For the PiS, the new law is a smart, if cynical, political move. The party’s leaders are well aware that when then-President Aleksander Kwaśniewski acknowledged in 2001 the truth about the Jedwabne massacre, the townspeople heckled him as a puppet of ‘international Jewry’. Focusing on the ways Poles were victimised by the Nazis—or, even better, responded to that victimisation with heroism—has proved very effective electorally.
It has even worked on foreign politicians. US President Donald Trump’s
speech last summer at the same monument where Brandt fell to his knees was well received by the Polish public precisely because he did not deviate from the PiS-endorsed narrative.
Of course, Poland is not the only country that has been tempted to edit history in ways that play down complicity in wartime crimes perpetrated against Jews and others. Other former communist countries in Eastern Europe—namely, Lithuania, Ukraine and Hungary—have also come to favour a nationalist narrative of victimhood and resistance. Given that all were undeniably victims of both Nazi Germany and the Soviet Union, minimising their role in the Holocaust hasn’t been all that difficult to achieve.
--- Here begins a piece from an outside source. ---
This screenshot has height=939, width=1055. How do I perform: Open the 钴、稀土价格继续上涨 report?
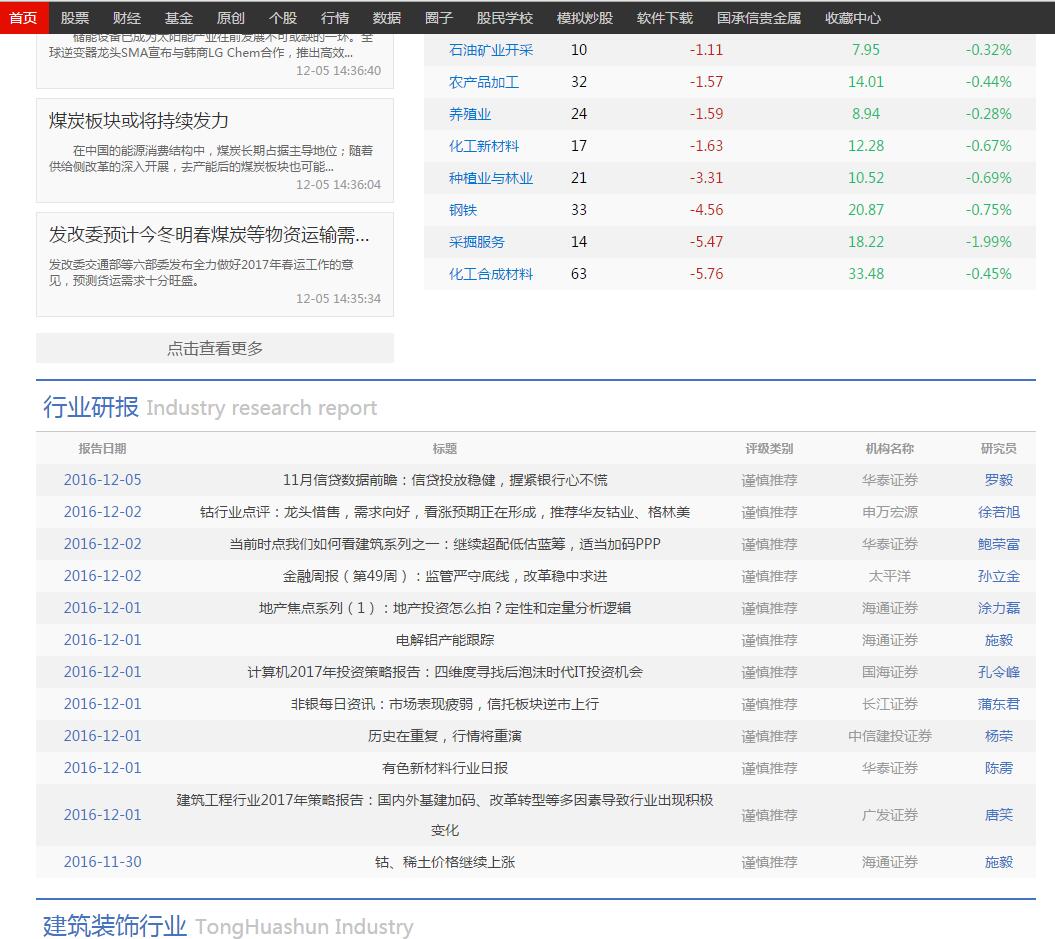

Even countries with much longer democratic traditions have struggled to come to terms with their histories of collaboration in the Holocaust. For years after the war ended, the Netherlands propagated a narrative in which the Dutch nation struggled heroically to save its Jews from the Nazi extermination machine. In fact, there was large-scale collaboration by the Dutch bureaucracy with the Nazis, and Dutch citizens played an instrumental role in deporting 80% of the country’s Jewish population to concentration camps.
As for France, it was only after the 1969 documentary
The Sorrow and the Pity (which, tellingly, was barred from French television until 1981) that the national narrative of anti-Nazi resistance began to unravel, revealing truths about the country’s far-reaching complicity. Only 26 years later did a French president, Jacques Chirac, officially acknowledge the role French collaborators played in the deportation of 90,000 Jews to Nazi death camps.
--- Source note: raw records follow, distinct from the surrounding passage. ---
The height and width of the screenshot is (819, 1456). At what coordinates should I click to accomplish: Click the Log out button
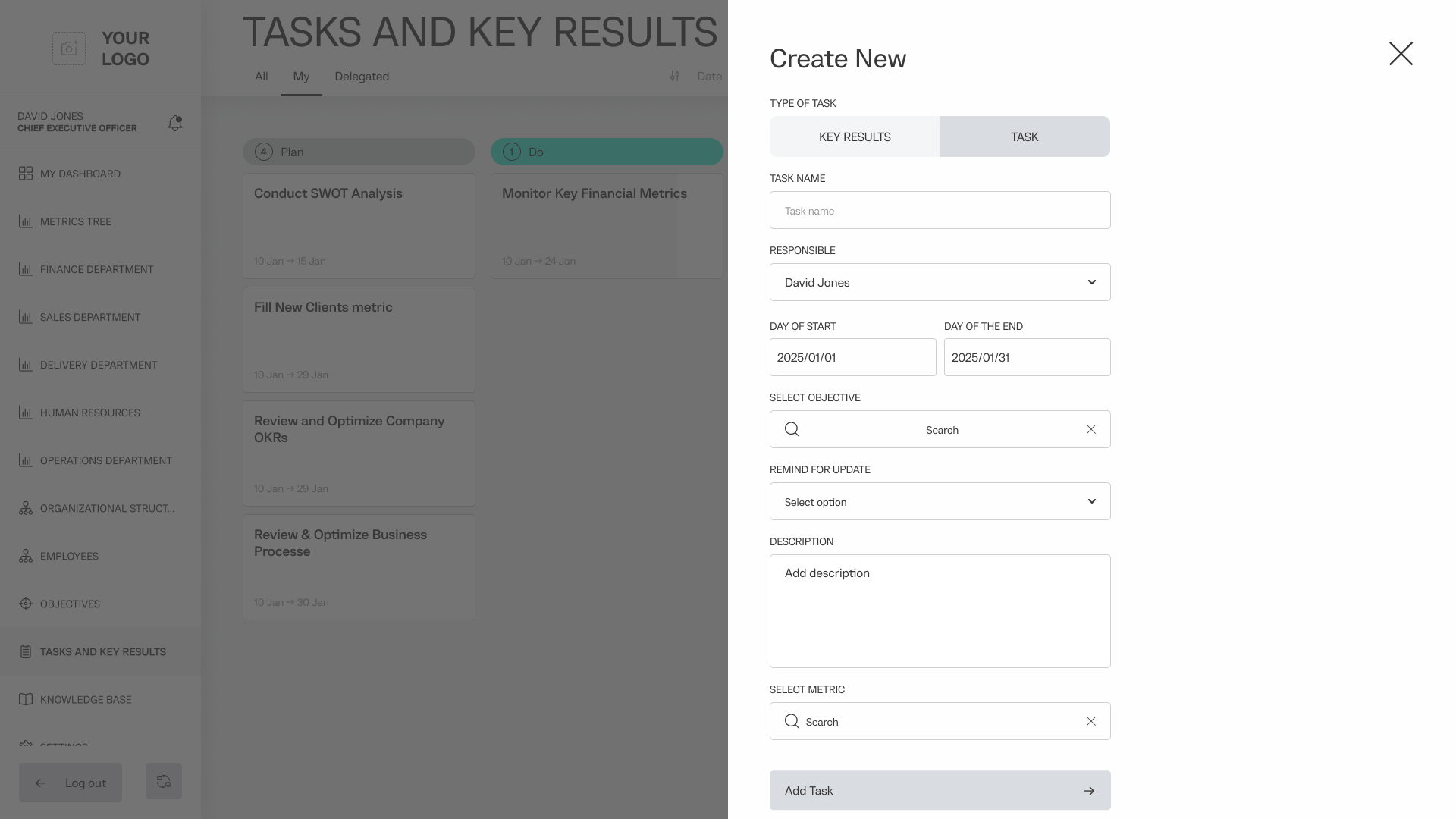(71, 783)
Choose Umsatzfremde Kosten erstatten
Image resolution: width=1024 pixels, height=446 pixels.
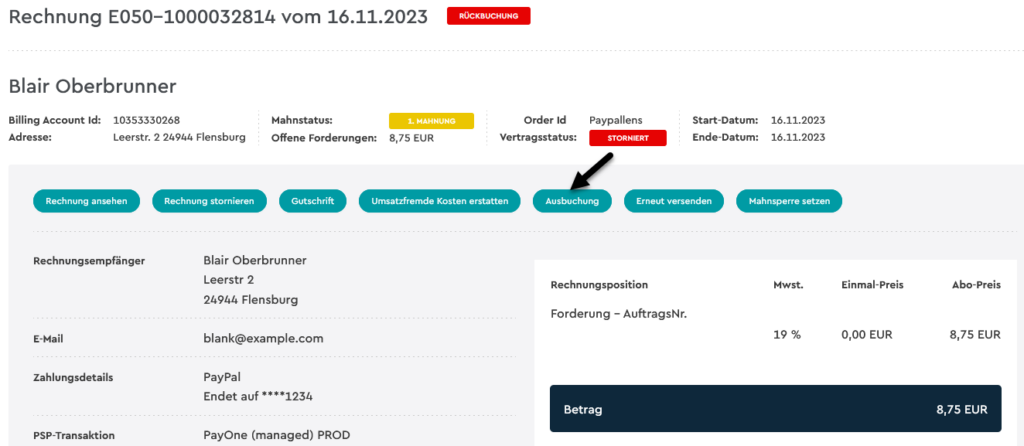[440, 201]
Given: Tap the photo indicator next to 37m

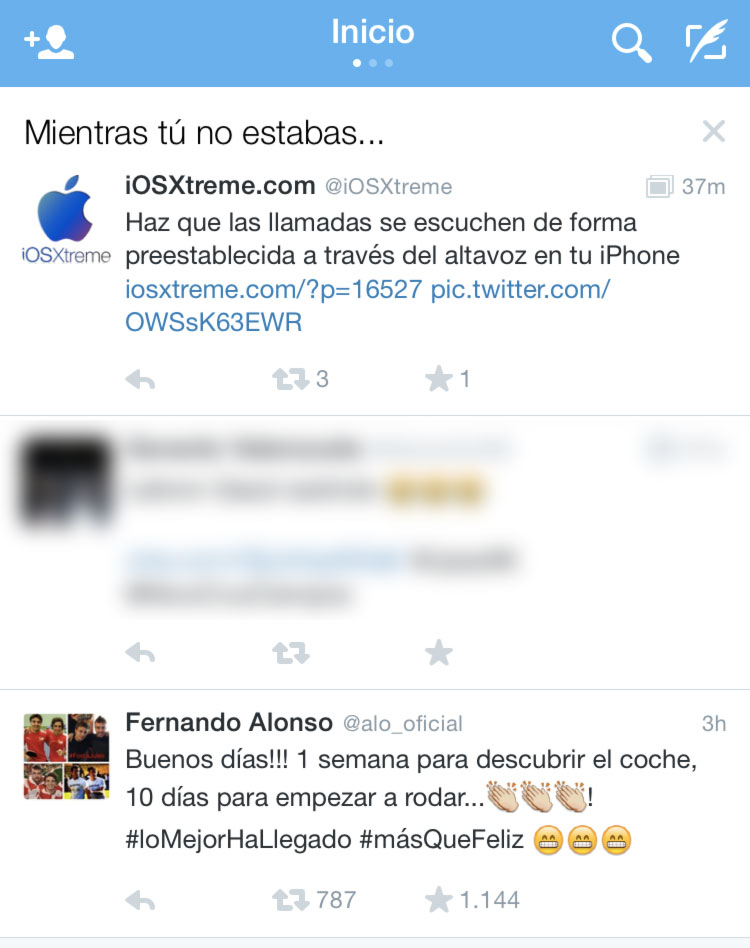Looking at the screenshot, I should click(659, 186).
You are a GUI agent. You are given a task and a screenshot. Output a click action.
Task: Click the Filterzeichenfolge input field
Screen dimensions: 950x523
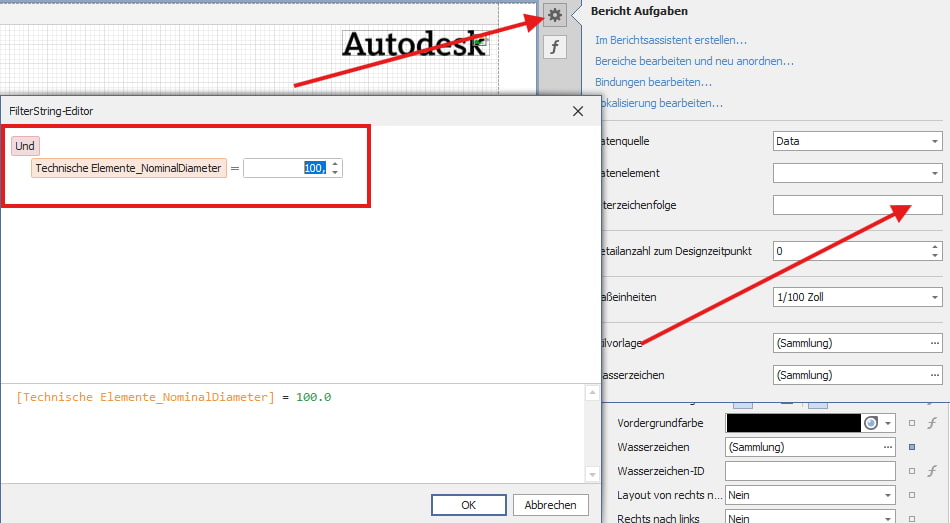[x=857, y=205]
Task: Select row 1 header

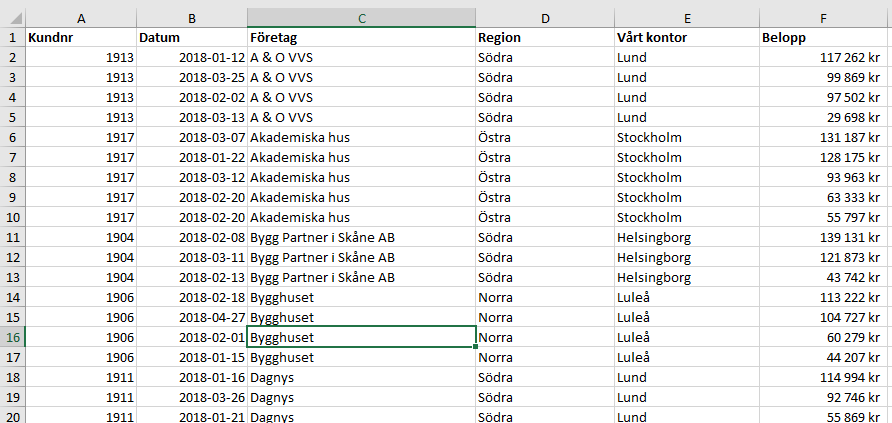Action: (13, 38)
The past is always vulnerable to political manipulation. And, indeed, the editing of history has been essential to national narratives almost everywhere. In the United States, history textbooks focus on the colonists’ heroic battle for independence in the Revolutionary War, not on the genocide carried out against their new country’s indigenous population.
Stories of Israel’s War of Independence focus on the struggle against the invading Arab armies, rather than Israel’s own violence against the dispossessed and displaced Palestinians. When the war was over, the Palestinian problem was conveniently defined as one of ‘refugees’ or ‘infiltrators’.
Israel has gone so far as to try to force this narrative on its Palestinian citizens. Its 2011 ‘Nakba Law’ authorises Israel’s finance minister to withhold funding from institutions that reject Israel’s character as a ‘Jewish state’ or that commemorate the country’s Independence Day—which Palestinians call the
Nakba (catastrophe)—as a day of mourning.
When it has suited him politically, Prime Minister Binyamin Netanyahu has been willing even to pervert the history of the Holocaust. It was not Hitler who first came up with the idea of exterminating the Jews, he declared in October 2015, but a Palestinian leader, Grand Mufti Haj Amin el-Husseini. That is as cynical and grotesque an abuse of memory as anything the PiS has concocted.